(Saved data entries)
--

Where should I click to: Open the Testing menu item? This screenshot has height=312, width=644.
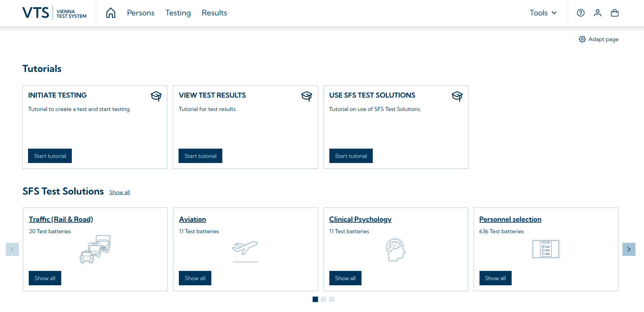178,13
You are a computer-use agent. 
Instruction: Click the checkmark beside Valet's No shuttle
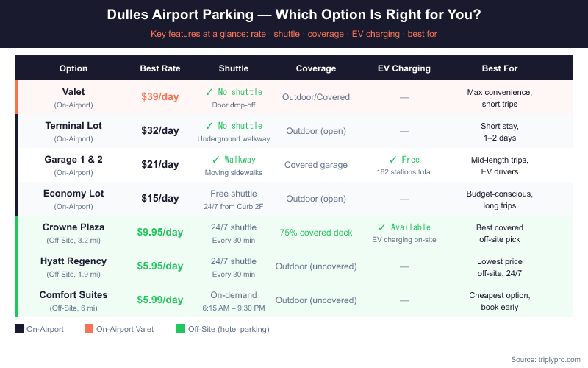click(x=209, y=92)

--

§ **Assigned task**
An exact copy of all the data above is required; omit any pictures.

§ **Answer space**
Where should I click to: Open the Testing menu item? This screenshot has height=312, width=644.
178,13
You are a computer-use agent. 
Instruction: Click the checkmark beside Valet's No shuttle
click(x=209, y=92)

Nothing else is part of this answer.